A photonic integrated circuit is a device that integrates multiple photonic functions for information signals on optical wavelengths typically in the visible spectrum or near infrared 850 nm-1650 nm. Such photonic integrated circuits may include waveguides, beam splitters, beam combiners, phase shifters, photodetectors, amplifiers, and attenuators. Combinations of such optical elements may yield more complex optical elements, including modulators and interferometers (i.e. interference devices). Among various optical elements used in photonic integrated circuits, interferometers are widely used for measurements of small displacements, refractive index changes and other quantities in science and industry. An interferometer includes an optical beam splitter, a section of dissimilar path lengths, and an optical beam combiner. In an interferometer, an incoming light is split into multiple paths by the optical beam splitter (i.e. two or more paths), acquires different phase shifts through the different path lengths, and is re-combined by the optical beam combiner.
In particular, multi-mode interference (MMI) devices may provide beam splitters and beam combiners, and therefore may be included as elements of an interferometer. While most waveguides in photonic integrated circuits may be designed for a single mode propagation, MMI devices operate using a large number of modes.
Typically, a MMI device is fabricated as a simple wide rectangular stripe in a 2-dimensional flat plane and behaves as a multi-mode waveguide. In such a MMI device, an incoming optical information signal (used interchangeably herein with “light”) of a certain transverse optical profile (i.e. the intensity of the incoming light varies in a direction transverse to the propagation direction) simultaneously excites multiple modes at an input face of the MMI device with different amplitudes which then propagate at different phase velocities. In the paraxial regime (i.e. an angle between an incoming light and the propagation direction always remains smaller than about 20 degrees), after a certain propagation distance, the modes excited at the input face are recombined in-phase such that they reproduce the optical transverse profile of the incoming light at the input face. This phenomenon is referred to as self-imaging. Furthermore, such self-imaging occurs at multiple-locations (referred herein to as “self-imaging points”) during the propagation and allows a MMI device to split an incoming light into two or more reproductions of the incoming light at an output face of the MMI device. In particular, most MMI devices are designed to provide multiple reproductions of an incoming light at the output face with nearly equal intensities. In such a MMI device, output ports may be placed at self-imaging points, where the MMI device may act as a beam splitter. A MMI device, with two input ports for two incoming light beams, may act as a beam combiner.
Although single-mode waveguides are often used in integrated circuits, it is of a common use to provide adiabatic tapers as the input waveguides that bring the optical signal up to the input face of the MMI. In such a taper, the waveguide is single-mode at its input and becomes gradually multi-mode as its width increases towards the input face of the MMI. Providing small width single-mode waveguides up to the MMI input would cause strong divergence of the light inside the MMI. Increasing the size of the optical profile at the input face of the MMI device, through the use of tapers, allows to mitigate such diffraction and to remain closer to the paraxial regime.

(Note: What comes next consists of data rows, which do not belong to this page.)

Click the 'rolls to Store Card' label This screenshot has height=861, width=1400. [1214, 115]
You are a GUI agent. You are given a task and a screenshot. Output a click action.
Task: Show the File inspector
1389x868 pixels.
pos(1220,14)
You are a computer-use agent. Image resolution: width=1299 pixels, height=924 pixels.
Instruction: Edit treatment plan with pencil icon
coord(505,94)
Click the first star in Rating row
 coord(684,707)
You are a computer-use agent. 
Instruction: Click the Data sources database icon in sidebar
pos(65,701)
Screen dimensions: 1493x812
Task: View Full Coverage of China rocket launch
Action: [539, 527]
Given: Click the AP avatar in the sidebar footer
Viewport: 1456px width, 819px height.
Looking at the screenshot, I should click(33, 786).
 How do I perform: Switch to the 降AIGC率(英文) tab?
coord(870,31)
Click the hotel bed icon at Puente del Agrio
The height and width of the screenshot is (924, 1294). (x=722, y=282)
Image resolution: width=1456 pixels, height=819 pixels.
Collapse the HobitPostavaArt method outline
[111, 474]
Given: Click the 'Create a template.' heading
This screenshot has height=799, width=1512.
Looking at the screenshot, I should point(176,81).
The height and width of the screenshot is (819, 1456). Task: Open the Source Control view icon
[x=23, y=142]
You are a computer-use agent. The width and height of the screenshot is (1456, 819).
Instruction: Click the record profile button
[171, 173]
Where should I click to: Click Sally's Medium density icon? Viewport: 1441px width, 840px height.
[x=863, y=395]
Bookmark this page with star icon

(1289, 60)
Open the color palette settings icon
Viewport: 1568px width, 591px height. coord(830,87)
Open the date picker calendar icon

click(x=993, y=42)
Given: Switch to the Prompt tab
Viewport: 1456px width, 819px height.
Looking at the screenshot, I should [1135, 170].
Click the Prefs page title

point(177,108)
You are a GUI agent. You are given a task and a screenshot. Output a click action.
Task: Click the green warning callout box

A Mach-Zehnder type interferometer may be constructed by a combination of MMI devices, including a 1×2 MMI device (with one input port and two output ports, as a beam splitter) and a 2×2 MMI device (with two input ports and two output ports, as a beam combiner). An incoming light is split into two light beams by the 1×2 MMI device (beam splitter). Those light beams propagate in two separate paths (used interchangeably here in with “arms”) towards the 2×2 MMI device (beam combiner). Since the two paths may have different lengths, the light beams propagating through the two paths experience different phase shifts, proportional to a difference between length of the two paths. Subsequently, the light beams enter the 2×2 MMI device (beam combiner). The output power of the 2×2 MMI device (beam combiner) vary in a wave pattern as a function of a phase shift difference, as a typical of a two-arms interferometer.
An optical hybrid interferometer may also be constructed by a combination of MMI devices, including a 2×4 MMI device (with two input ports and four outputs) and a 2×2 MMI device (with two input ports and two output ports). The 2×4 MMI device may be in the so-called paired-interference configuration. Two of the output ports of the 2×4 MMI device are connected to the two input ports of the 2×2 MMI device via two arms, respectively, which have different lengths as discussed previously. Such combination of MMI devices provides the functionality of a 90-degree optical hybrid as long as the phase shift of the bottom arm exceeds the phase shift of the upper arm by 45 degrees, as is known in the art.
For the interferometers with separate arms, as discussed above, their proper operation critically depends on the accuracy of a phase shift difference Δφ, between the two arms connecting the MMI devices, specifically only on Δφ, instead of a phase shift of φ in one arm or one of φ+Δφ in the other arm. However, for robustness of fabricated interferometer devises, the arms are commonly designed as short as possible (and accordingly a common phase shift value φ as small as possible). In an interferometer device with long arms, small deviations in any characteristics in the device may result in substantial errors in the phase shift difference Δφ. Therefore, the device may not function as designed in conventional designs of interferometers with separate arms.